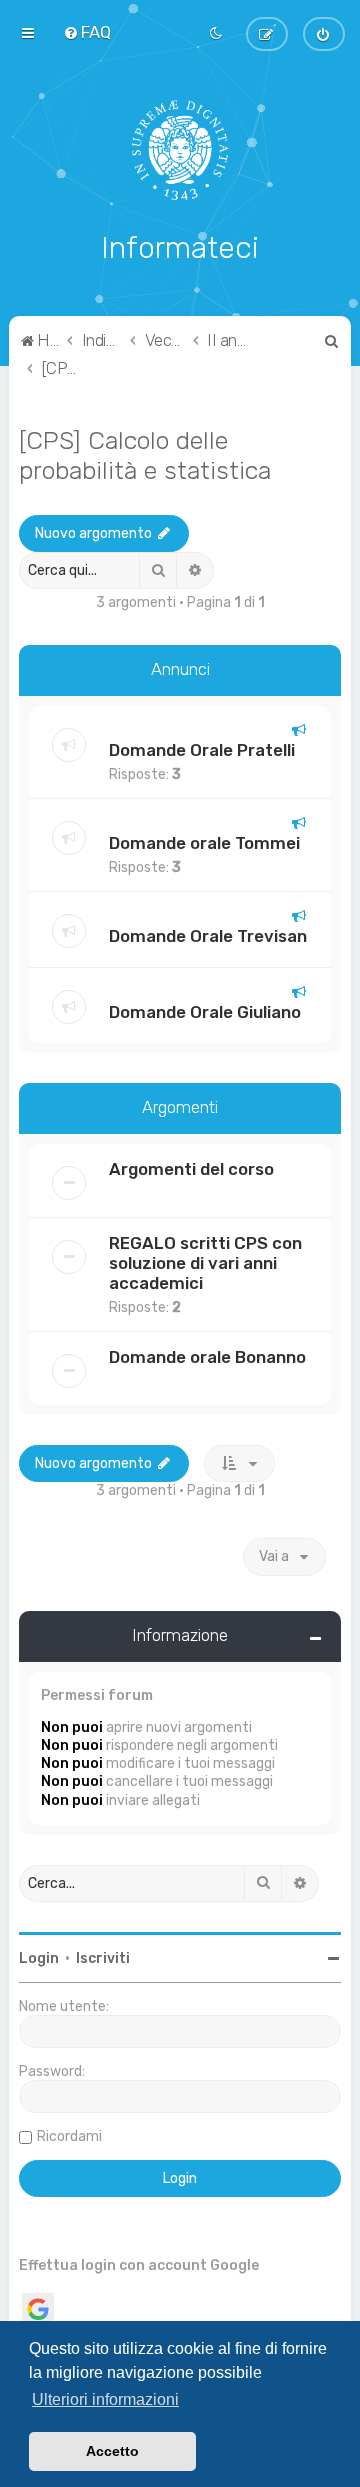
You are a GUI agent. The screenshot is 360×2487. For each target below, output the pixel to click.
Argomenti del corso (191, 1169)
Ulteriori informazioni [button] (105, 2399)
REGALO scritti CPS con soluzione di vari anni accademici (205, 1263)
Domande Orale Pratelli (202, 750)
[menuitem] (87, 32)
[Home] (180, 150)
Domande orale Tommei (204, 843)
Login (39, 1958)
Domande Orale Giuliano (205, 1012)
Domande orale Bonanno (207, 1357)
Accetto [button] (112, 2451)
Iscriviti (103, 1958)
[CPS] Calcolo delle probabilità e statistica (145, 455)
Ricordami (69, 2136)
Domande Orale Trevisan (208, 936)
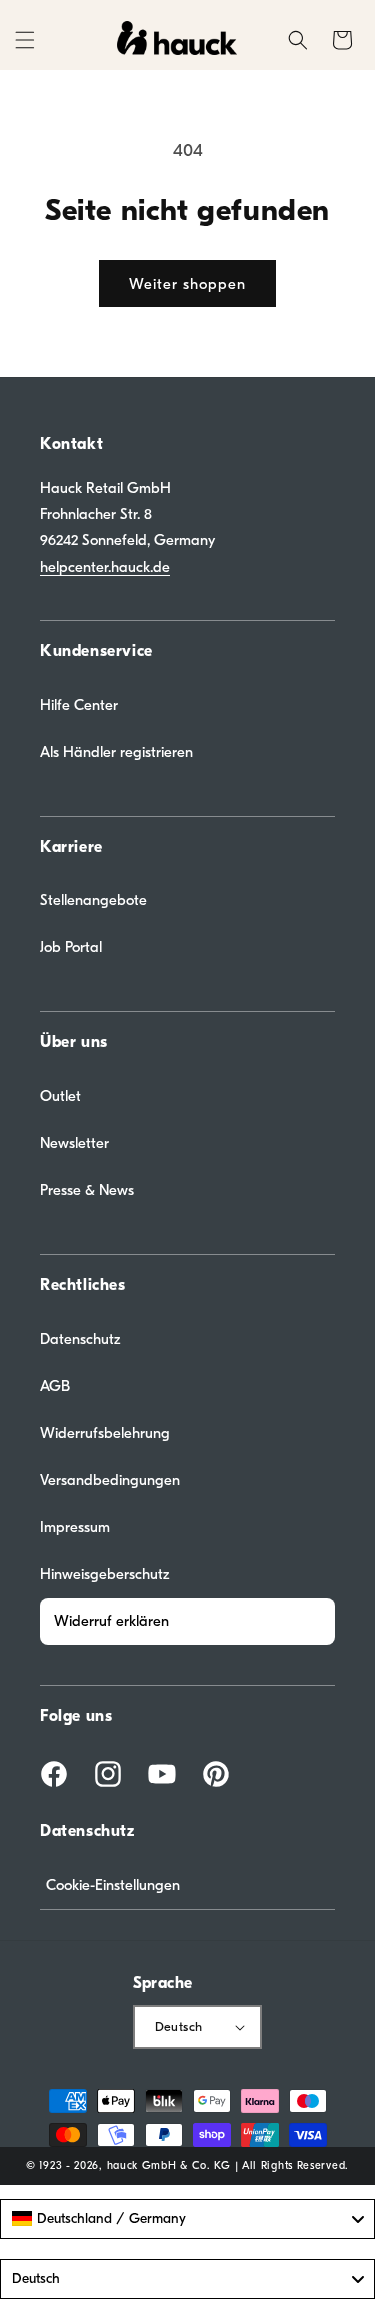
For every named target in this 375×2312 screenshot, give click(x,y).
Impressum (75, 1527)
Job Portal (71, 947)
----
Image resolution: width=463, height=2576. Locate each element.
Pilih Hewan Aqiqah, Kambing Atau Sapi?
----
:: Work order ::
Please output the lines of the listing above that fall in the stretch from the one with "You are a GUI" through the one with "Login (39, 1958)", exactly and only those.

:: Task solution ::
You are a GUI agent. The screenshot is 360×2487. For each target below, output the pixel to click.
Argomenti del corso (191, 1169)
Ulteriori informazioni [button] (105, 2399)
REGALO scritti CPS con soluzione di vari anni accademici (205, 1263)
Domande Orale Pratelli (202, 750)
[menuitem] (87, 32)
[Home] (180, 150)
Domande orale Tommei (204, 843)
Login (39, 1958)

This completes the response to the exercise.